A year earlier, in November 2012, several Jaffna University student leaders were arrested and detained for several weeks on bogus charges that they had celebrated the LTTE’s “heroes day.” A protest by students against the arrests was brutally attacked by the military and police.
The latest threats come amid a government and media campaign of witch hunting and intimidation, focused on accusations that the LTTE is being revived in the island’s north with the help of the overseas Tamil Diaspora. As part of this offensive, the government banned 16 Tamil groups, as well as their members functioning in Western countries.
Wartime military practices, such as cordoned-off search operations, house-to-house inquiries and roadblocks, have also been reinstituted. In recent months, the government has arrested more than 60 people, alleging they have tried to resuscitate the LTTE, and detained them under the draconian Prevention of Terrorism Act (PTA). However, no charges have been laid against any of those arrested, underscoring the unsubstantiated nature of the allegations.
The stepped-up military operations followed the arrest in March of a human rights activist, Balendran Jeyakumari, in Kilinochchi, accused of harbouring a new LTTE leader, named Gobi. The military later announced that it had killed three leaders, including Gobi, in a major northern military operation. All the circumstances pointed to the entire operation being stage-managed.
The military has since extended similar operations to the island’s east. Last week, about 15 eastern villages were cordoned off and searched from early morning. According to reports, soldiers interrogated youth aged over 15.
The military occupation of the north is being strengthened. Military intelligence officers are operating inside the university, and soldiers are engaged in collecting details of families in Jaffna.
Military personnel also visited schools last month in Mannar district, photographing the teachers and senior students, and collecting their details. A similar operation was conducted in Jaffna, in the name of the military providing physical training for students.
A Jaffna University student told the WSWS that the closure of the campus is an anti-democratic act, and affects students’ studies. “If they close the campus on every occasion, our future will be jeopardised and it will take time to finish our studies. Time will not wait for us. We are targeted continuously. There must be an end to this.”

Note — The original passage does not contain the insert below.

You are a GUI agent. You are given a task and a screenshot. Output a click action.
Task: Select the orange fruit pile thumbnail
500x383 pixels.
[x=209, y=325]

This repression is escalating, despite the Rajapakse government facing an international probe into its 2009 war crimes by the Office of the United Nation Human Rights Commissioner.
The government’s intimidation and communalism is not just directed against people in the north and east. The government is seeking to implement further austerity measures against the entire working class in line with the demands of the International Monetary Fund (IMF). The government has to cut budget expenditure deeper this year to meet the IMF’s deficit target of 5.2 percent of gross domestic product. Last year, the deficit figure was reduced to 5.9 percent.
As the economic and social tensions intensify, the government is escalating its communalist campaign in order to divert discontent within the working class and youth, and divide them along ethnic lines. The Sri Lankan ruling elite has resorted to this poisonous politics for decades. Working people must oppose the repression in the north and take it as a warning of what is being prepared throughout the country.